Веселая комедия "Честный изменник, или Фридрих фон Поплей и Аловизия,
супруга его" закончилась. Феофан Прокопович крякнул, потянул за шнур кисет
с часами. Тянул-тянул-тянул, но часики не вытягивались. Так и есть:
обрезали. От часов остался один лишь шнурок на память вечную -
неизбытную... Ах, так вас всех растак! Стуча клюкою, косматый и лютый,
встал непременный член Синода перед Дикою герцогиней Мекленбургской:
- Голубка-царевна, уж ты не гневайся. Токмо опять обшептали меня
людишки твои. Кой раз смотрю у вас материи комедийные - и по вещам одни
убытки терплю. Плохо ты дерешь свою челядь...
Ближе к вечеру вздохнули у ворот запаренные кони, девки припали ртами
к замерзшим окнам - оттаивали дырки для глаза:
- Батюшки, красавчик-то какой... Охти, тошно мне! Сбросив в сенях
плащ, залепленный снегом, легко и молодо взбежал наверх граф Рейнгольд
Левенвольде - посланник курляндский и камергер русский. Разлетелся
нарядным петухом перед герцогиней, ногою заметал мусор, тыкалась сзади
тонкая шпажонка.
- Миленькой.., сладкой-то, - пищали по углам девки. Пахло в закутах
водкой и потом. Пьяные лакеи храпели под лавками. С полатей соскочила
слепая вещунья вдова матросская.
- Сказывай паролю мне! - крикнула. - Не то из ружья бабахну!
- Никитишна, - велела ей герцогиня, - а ну при-ударь-ка!
Старуха, вихляясь, пустилась в пляс. Крутились нечистые лохмотья ее,
посол кланялся, а Дикая смеялась. Провела она гостя во фрейлинскую.
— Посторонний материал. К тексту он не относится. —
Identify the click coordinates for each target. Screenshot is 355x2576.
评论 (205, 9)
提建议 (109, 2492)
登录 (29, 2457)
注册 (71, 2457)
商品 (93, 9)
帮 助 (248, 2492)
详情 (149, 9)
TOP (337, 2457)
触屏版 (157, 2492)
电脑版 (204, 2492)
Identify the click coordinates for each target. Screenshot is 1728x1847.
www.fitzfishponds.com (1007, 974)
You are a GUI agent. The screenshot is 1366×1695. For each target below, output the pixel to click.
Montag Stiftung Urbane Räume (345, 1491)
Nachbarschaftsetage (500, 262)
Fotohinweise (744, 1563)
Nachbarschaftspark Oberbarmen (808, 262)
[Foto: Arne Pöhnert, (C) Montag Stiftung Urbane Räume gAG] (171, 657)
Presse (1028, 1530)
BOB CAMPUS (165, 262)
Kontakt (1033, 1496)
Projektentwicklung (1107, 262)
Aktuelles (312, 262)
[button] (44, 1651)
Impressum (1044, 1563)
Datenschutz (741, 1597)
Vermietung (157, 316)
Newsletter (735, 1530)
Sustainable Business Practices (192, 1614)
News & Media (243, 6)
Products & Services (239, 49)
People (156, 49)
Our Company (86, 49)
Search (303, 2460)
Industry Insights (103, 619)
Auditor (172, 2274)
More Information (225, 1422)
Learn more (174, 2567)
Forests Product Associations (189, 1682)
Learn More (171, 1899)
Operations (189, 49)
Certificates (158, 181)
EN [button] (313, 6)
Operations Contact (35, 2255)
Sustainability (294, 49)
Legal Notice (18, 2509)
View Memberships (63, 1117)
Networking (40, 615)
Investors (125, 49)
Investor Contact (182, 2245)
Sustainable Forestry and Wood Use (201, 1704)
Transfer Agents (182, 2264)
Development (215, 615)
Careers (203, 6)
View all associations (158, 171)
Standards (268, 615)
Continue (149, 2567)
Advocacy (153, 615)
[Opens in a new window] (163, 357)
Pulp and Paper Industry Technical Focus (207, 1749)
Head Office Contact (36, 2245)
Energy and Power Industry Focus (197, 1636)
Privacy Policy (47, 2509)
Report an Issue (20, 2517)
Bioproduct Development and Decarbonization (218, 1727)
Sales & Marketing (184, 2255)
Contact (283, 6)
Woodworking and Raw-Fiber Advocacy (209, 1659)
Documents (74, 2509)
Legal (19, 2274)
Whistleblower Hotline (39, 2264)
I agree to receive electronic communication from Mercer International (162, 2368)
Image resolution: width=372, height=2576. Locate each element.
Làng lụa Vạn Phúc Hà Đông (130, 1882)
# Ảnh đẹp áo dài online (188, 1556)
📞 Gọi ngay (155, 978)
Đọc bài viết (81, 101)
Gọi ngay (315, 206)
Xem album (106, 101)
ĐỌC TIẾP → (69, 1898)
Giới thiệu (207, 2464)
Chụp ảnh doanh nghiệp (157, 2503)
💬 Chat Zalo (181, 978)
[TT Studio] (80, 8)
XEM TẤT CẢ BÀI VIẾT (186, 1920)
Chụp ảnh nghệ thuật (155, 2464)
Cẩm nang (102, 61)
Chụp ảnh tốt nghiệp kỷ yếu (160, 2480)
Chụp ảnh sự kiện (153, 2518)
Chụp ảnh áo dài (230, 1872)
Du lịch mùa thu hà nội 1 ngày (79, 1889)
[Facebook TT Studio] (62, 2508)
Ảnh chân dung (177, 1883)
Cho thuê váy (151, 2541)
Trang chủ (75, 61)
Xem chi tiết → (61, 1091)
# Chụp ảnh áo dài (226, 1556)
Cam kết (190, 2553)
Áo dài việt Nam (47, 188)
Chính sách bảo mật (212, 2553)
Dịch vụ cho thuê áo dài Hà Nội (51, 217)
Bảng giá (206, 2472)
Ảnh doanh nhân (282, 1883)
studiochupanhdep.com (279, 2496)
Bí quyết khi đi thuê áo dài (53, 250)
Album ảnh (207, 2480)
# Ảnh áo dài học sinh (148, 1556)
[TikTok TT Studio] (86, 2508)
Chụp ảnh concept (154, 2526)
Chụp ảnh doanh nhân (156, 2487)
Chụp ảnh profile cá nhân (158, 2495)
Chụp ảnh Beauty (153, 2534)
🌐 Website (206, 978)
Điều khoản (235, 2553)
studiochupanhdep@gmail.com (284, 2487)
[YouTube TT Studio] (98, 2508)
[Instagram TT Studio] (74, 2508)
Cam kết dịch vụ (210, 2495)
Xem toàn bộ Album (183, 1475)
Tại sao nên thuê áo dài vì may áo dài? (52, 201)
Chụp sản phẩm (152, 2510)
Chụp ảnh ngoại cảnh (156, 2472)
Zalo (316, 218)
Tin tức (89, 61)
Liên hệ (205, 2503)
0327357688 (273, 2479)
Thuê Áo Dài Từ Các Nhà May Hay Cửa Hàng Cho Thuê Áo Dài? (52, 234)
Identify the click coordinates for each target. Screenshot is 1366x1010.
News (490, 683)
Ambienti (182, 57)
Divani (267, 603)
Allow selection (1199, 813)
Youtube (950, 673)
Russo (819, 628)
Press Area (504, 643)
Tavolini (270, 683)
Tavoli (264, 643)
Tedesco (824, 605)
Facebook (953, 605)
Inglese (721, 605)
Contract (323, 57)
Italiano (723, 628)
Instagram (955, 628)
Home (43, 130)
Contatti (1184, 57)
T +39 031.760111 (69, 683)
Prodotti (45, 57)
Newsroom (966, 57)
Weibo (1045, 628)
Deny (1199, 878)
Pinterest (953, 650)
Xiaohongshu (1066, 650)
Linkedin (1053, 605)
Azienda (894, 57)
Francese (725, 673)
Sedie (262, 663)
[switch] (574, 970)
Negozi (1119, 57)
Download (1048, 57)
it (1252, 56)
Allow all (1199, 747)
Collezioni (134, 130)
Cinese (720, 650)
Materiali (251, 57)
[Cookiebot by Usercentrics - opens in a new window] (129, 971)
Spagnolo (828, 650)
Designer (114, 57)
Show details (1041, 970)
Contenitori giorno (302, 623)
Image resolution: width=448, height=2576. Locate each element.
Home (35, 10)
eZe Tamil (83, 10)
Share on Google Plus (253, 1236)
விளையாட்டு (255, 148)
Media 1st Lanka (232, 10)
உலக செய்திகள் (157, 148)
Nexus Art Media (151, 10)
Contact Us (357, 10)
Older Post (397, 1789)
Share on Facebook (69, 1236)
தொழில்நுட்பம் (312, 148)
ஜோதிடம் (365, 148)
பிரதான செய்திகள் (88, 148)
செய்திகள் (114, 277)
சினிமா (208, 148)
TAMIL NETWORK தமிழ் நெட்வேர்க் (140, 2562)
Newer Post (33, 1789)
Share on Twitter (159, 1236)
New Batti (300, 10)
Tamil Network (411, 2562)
Полунагие, вприжим-ку одна к другой, лежали фрейлины. С просыпу терли
глаза. Одна из них (совсем еще ребенок) громко заплакала... Герцогиня
залучила посла в свои покои, завела разговор с ним - семейный:
- А что сестрица моя на Митаве? Пишет ли вам? Левенвольде передал на
словах: не лучше ли, сказал посол, Анне Иоанновне самой приехать на
свадьбу царя в Москву, чтобы подарки иметь, но разрешат ли ей выехать из
Митавы господа верховные министры, которые очень строги и денег не дают
больше...
Мекленбургская дикарка погрозила красавцу пальцем:
- А вы, граф, все шалите? Говорят, с Наташкой Лопухиной?
Пальчиком, осторожно, Левенвольде стукнул ее по груди.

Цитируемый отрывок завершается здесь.